With the holidays I’m a bit behind in blogging, so this is probably the last “look back on 2005” post out there.   When I look back at this 2005 I see a lot of great and memorable things that have happened in the world, the industry, at my company and for me.   But this post isn’t about those things.   This post is about the utterly exasperating little things I’ve witnessed in the industry/blogosphere over the last year.For those of you that don’t know my sense of humor, realize that this post is all about things I’ve found to be hilarious in a completely dark and sarcastic way.   I think people can become carictures of themselves without even knowing it and I’ve been able to witness that a lot this year.   For example:

  • Your company sucks – Upon meeting me in person recently, two different bloggers came up to me and said “I just dissed all the work that Yahoo is doing and said Yahoo sucks on my blog.   Nice to meet you”.   What is my response supposed to be?  When you become a blogger do you lose all manners? In the non-blog world I’ve never been at a party and had somebody say “I was just talking to my wife about how much we hate the neighborhood you live in”.   Maybe I should start responding with  “I’ve never read your blog, but I’m sure I’d hate it”.
  • EVP – I ran into an Executive Vice President of Sales at this company.  15 employees.   Wow, I wonder what the Senior Vice President of Sales, and the VP of Sales, and the Director of Sales, and all the salespeople think of their boss?   Oh wait, he is the whole salesforce.    I can’t wait til he gets a promotion next year when they hire the second salesperson.
  • Congrats, you suck – I was at a conference where someone launched a brand new web product.  I know how hard it is to time something to a conference and inevitably bugs get through.   So what happened?  Someone in the audience gets up to the microphone and says
    “You just launched this thing 10 seconds ago, I just ran an extensive test on it and found a bug, what are you doing to fix it?”    Um, fix it, I suppose.   I think that person spends too much time with the rude bloggers. 
  • Emily Litella Syndrome – Ok, maybe there’s a theme here.  But this is what I find funniest of all.   I read lots of blogs, and I find that intelligent, thoughtful, insightful bloggers are the worst at this.     They make a post with a scandalous headline “Yahoo plans to feed small children to giant sharks” and go on and on about how awful this is, how this fits in with with the “grand strategy” we’ve all witnessed, etc, etc.   Sometimes, they even link to an article that contradicts everything they say (because they skimmed it and missed the facts).   Then–yes, blogging is a conversation–someone points out that they were completely, utterly and deeply wrong.   So they post an “UPDATE:  Well, it turns out that Yahoo is not feeding children to sharks, but that they are donating money to starving children and to Aquariums across the world to preserve endangered species of fish.   But that doesn’t matter, Yahoo better watch out cuz we’re onto them and know about their ‘grand strategy’.”  And of course the headline remains unchanged and becomes the top headline on Memorandum, Digg or whatever the heck is popular today and everyone’s aggregators have that headline staring you in the face.  Ahhh…the new age of citizen journalism.

I think its a pretty safe bet that I will continue to find many more exasperating moments like this in 2006.   I’m looking forward to meeting the Senior Executive Managing Partner and EVP, Finance at some new 4 person startup (his desk is near the fridge in his business partner’s apartment) and maybe I’ll get to try out saying “that’s your blog?
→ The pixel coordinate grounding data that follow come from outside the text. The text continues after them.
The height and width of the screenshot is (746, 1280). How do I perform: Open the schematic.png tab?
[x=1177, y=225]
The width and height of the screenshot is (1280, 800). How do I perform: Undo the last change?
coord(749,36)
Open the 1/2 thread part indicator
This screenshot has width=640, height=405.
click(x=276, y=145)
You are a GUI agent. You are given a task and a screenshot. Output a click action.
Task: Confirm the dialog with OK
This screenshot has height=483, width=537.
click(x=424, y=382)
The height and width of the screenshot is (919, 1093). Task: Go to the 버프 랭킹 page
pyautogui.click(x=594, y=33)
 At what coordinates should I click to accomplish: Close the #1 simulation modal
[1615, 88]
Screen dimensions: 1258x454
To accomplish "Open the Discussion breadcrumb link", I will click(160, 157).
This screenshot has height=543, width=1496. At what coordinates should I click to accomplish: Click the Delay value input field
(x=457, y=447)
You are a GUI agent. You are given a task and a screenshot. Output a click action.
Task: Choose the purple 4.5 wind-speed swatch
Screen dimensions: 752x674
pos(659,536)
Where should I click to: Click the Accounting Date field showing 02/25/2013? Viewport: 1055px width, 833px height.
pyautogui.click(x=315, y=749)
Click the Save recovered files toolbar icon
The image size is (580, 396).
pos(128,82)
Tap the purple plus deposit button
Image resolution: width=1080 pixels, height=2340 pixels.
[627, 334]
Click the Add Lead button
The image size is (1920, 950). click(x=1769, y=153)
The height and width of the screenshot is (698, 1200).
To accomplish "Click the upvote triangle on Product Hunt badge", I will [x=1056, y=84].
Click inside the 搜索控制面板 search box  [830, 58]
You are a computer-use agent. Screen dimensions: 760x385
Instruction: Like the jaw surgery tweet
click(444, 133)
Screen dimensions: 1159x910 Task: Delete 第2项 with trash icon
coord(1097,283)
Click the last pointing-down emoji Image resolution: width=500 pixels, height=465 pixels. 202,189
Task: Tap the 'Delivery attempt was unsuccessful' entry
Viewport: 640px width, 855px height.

Oh, yeah, I don’t read that blog, it sucks”.

3 thoughts on “Most exasperating moments of 2005”

  1. No fair. Home come you get to meet all the asses?

    Seriously. I get almost all positive comments about Yahoo at conferences.

    Maybe they just save the ranting for my blog instead?

  2. I do not think you should take criticism of what Yahoo is doing as being disrespectful or poor manners.

    If people did not care about Yahoo succeeding, they would not say anything at all. Being criticized is much better than being ignored.

    I would hope candid, open, and critical debate would be cherished by Yahoo.